Setelah reformasi tahun 1998, pemberantasan korupsi menjadi salah satu agenda utama di Indonesia. Masa kelam Orde Baru dan maraknya korupsi di rezim otoritarian memberikan pelajaran berharga bahwa korupsi adalah musuh bersama yang harus dilawan. Korupsi tidak hanya merusak fondasi negara, tetapi juga menghambat upaya mewujudkan pemerintahan yang bersih dan demokratis (democratic and clean government).
Menyadari bahwa korupsi adalah kejahatan luar biasa, penanganannya juga harus dilakukan dengan langkah-langkah yang luar biasa. Beberapa instrumen khusus dengan kewenangan yang luar biasa pun dibentuk, mulai dari peraturan perundang-undangan hingga pembentukan instrumen khusus penegak hukum seperti Komisi Pemberantasan Korupsi (KPK). Selain KPK, pemerintah dan DPR juga mendirikan Pengadilan Tindak Pidana Korupsi (Tipikor) untuk menangani perkara-perkara korupsi.
Namun, keberadaan Tipikor dianggap inkonstitusional dan Mahkamah Konstitusi (MK) memerintahkan perbaikan struktur kelembagaan KPK dan pengadilan khusus. DPR pun mengesahkan Undang-Undang Pengadilan Tipikor pada tahun 2009. Namun, seiring waktu, masalah muncul di pengadilan Tipikor, terutama terkait seleksi hakim.

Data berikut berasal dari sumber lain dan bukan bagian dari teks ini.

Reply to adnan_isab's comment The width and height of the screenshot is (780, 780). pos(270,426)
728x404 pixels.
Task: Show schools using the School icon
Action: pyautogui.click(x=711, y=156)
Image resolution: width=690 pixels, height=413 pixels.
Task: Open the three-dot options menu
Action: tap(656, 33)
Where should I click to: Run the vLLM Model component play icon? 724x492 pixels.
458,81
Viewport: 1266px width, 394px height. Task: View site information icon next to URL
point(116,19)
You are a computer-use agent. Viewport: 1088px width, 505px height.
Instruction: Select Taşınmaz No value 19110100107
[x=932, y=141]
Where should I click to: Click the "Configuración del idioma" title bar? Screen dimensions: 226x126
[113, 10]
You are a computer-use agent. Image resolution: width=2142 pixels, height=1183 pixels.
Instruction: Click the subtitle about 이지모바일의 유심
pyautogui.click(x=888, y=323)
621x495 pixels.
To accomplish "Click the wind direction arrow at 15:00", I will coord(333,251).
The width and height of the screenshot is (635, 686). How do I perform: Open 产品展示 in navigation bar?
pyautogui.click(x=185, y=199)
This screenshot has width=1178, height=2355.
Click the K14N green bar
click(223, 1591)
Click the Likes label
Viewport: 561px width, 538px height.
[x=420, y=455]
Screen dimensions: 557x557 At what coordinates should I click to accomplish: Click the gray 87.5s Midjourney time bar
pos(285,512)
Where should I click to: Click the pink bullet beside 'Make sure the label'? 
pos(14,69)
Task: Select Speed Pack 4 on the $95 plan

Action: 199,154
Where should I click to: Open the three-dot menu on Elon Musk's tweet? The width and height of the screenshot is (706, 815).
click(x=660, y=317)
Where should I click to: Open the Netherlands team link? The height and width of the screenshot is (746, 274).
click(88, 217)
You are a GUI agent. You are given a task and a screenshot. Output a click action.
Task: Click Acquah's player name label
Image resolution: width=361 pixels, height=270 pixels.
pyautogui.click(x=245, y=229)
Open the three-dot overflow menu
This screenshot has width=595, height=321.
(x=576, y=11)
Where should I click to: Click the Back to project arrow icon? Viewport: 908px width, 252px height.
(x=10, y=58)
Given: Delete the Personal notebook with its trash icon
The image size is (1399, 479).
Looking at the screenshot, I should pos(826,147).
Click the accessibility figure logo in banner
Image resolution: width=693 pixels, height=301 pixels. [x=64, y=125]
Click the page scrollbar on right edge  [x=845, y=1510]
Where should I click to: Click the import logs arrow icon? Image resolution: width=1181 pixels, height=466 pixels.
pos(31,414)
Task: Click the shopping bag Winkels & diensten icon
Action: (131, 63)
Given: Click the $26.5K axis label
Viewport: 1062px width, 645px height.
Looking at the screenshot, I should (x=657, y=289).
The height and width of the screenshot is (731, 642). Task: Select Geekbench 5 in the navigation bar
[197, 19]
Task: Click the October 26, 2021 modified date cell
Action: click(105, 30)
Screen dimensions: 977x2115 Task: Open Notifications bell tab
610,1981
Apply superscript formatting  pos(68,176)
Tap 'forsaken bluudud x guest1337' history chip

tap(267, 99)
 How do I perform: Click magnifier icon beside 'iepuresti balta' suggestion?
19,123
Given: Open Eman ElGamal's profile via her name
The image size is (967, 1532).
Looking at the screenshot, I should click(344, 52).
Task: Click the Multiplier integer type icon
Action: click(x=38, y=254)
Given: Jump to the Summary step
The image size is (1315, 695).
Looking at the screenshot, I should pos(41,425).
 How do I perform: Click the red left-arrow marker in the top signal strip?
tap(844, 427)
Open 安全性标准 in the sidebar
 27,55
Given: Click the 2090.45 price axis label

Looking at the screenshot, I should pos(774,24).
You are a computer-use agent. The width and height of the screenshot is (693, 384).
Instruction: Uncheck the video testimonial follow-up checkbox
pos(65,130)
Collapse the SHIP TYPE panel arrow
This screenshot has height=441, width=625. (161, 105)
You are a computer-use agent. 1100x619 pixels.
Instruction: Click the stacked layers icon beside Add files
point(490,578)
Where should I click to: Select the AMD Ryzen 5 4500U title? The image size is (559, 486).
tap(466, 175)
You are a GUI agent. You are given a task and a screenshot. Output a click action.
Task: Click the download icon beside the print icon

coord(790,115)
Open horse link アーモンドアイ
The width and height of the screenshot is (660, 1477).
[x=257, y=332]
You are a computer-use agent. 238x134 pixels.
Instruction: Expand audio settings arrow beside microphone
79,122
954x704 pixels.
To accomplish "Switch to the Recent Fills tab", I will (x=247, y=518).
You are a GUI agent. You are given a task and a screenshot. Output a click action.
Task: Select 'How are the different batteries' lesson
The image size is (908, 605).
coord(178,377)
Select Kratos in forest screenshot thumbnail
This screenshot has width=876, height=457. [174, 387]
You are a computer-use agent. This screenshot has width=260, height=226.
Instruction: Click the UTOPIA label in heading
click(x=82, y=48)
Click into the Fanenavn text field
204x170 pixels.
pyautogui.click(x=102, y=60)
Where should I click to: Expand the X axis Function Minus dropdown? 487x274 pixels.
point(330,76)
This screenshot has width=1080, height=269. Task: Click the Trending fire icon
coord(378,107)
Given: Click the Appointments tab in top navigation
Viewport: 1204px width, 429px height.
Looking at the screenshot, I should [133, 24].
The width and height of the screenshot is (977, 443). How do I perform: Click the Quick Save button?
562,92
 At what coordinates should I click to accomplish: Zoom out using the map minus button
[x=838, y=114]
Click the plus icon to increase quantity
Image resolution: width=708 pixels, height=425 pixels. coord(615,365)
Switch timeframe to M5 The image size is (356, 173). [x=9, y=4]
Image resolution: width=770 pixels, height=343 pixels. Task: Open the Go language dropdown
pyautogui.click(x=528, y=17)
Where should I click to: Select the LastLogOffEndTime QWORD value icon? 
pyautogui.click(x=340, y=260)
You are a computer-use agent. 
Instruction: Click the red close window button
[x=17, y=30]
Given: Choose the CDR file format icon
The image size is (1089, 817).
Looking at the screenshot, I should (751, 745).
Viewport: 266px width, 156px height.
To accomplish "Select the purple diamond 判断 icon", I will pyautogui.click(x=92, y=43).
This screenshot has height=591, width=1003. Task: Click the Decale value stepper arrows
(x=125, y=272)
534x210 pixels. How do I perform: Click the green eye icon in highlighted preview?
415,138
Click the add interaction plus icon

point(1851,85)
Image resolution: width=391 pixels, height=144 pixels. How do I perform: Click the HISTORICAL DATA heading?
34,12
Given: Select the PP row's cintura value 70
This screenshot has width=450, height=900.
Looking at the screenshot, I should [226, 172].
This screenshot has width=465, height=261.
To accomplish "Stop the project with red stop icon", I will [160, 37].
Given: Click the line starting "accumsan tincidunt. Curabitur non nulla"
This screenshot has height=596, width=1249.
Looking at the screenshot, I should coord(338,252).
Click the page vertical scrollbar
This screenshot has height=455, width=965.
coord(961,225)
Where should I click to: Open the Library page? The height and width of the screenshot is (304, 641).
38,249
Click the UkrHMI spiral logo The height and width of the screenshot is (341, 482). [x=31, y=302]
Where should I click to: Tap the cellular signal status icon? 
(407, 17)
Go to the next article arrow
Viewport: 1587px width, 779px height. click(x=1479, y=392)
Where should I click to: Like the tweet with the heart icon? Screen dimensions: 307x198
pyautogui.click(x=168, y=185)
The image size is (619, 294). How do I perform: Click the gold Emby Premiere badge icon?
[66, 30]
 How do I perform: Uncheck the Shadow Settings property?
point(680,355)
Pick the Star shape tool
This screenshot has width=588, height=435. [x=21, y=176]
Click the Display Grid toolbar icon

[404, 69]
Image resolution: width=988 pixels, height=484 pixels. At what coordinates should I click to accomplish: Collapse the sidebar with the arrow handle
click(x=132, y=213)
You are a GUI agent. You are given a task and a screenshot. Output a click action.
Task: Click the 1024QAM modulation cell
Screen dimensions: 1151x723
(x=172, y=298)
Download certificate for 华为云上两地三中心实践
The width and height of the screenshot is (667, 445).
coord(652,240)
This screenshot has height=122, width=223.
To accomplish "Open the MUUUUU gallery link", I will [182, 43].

Seleksi hakim Tipikor merupakan tahap penting dalam pembentukan pengadilan ini. Namun, berbagai kendala seperti minimnya partisipasi akademisi, seleksi yang diburu waktu, kekurangan anggaran, proses rekam jejak yang tidak optimal, dan kurangnya kerja sama dengan PPATK menjadi hambatan. Akibatnya, kualitas hakim yang dipilih mungkin tidak memenuhi standar yang diperlukan. Artinya, perbaikan dalam proses seleksi hakim Tipikor perlu ditingkatkan untuk mendukung upaya pemberantasan korupsi di Indonesia.